During the session, a panel of esteemed experts discussed key themes that emerged regarding the potential for leveraging prior knowledge across various domains, including chemistry, manufacturing, and controls (CMC), as well as nonclinical and clinical contexts. These discussions are critical for shaping future strategies in product development and regulatory approaches.
Expert Insights on Regulatory Strategies
Panelists included prominent figures such as Paris Margaritis, PhD, Chief Scientific Officer at GeneVentiv Therapeutics, and Jacob Smith, Head of Technical Development and CMC Strategy at Viralgen. With over 28 years of experience in adeno-associated virus (AAV) gene therapy, Margaritis has focused on treating hemophilia patients with inhibitors. His expertise encompasses the intersection of coagulation factor biochemistry and transgene engineering. Smith brings extensive knowledge from his previous roles, including his work at AskBio and Pfizer, where he developed manufacturing processes critical to CGT product development.
The panelists emphasized the importance of identifying valuable data types that should be shared among stakeholders while also delineating the boundaries of such data sharing. This clarity is essential for sponsors and Contract Development and Manufacturing Organizations (CDMOs) as they navigate partnerships throughout the product lifecycle.
Strategies for Enhanced Collaboration
One of the key takeaways from the session was the necessity for integrated knowledge across various disciplines. This integration can significantly bolster development processes and risk assessment methodologies. By fostering collaboration among different sectors, the CGT community can advance innovation while ensuring the safety and efficacy of new therapies.
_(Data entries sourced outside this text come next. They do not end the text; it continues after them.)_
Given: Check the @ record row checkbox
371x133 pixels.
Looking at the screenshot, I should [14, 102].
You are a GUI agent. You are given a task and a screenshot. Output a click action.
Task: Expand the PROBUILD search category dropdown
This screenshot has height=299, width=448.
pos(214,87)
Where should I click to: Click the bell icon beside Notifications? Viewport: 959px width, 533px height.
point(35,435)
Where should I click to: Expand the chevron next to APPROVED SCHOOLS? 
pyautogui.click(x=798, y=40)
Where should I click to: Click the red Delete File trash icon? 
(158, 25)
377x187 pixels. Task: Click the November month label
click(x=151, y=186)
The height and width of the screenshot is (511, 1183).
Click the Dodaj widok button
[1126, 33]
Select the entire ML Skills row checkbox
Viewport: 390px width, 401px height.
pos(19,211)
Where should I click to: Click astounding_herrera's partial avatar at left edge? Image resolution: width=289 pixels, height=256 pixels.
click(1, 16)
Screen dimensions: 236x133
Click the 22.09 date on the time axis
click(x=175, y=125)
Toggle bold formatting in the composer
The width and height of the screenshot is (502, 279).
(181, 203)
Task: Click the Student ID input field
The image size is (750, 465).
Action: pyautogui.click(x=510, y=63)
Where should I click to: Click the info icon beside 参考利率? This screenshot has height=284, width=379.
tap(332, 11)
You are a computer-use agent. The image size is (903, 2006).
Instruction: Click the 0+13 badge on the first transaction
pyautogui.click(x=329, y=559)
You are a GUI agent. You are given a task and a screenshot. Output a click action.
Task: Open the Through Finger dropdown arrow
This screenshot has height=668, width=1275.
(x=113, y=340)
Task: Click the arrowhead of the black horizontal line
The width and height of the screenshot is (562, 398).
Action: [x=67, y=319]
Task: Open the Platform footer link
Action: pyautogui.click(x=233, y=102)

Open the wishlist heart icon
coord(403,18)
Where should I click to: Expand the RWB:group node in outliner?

Following the presentations, a live Q&A session provided attendees an opportunity to engage directly with the experts, posing questions and exploring topics in greater depth. This interaction highlights the ongoing commitment within the CGT sector to not only advance scientific understanding but also to facilitate a robust dialogue among all stakeholders involved.
The discussions during this FDA session are poised to influence future regulatory strategies and development frameworks, ultimately enhancing the potential for successful CGT products to reach the market. As the field continues to evolve, the emphasis on collaboration and knowledge sharing will be paramount in addressing the complexities of developing effective therapies.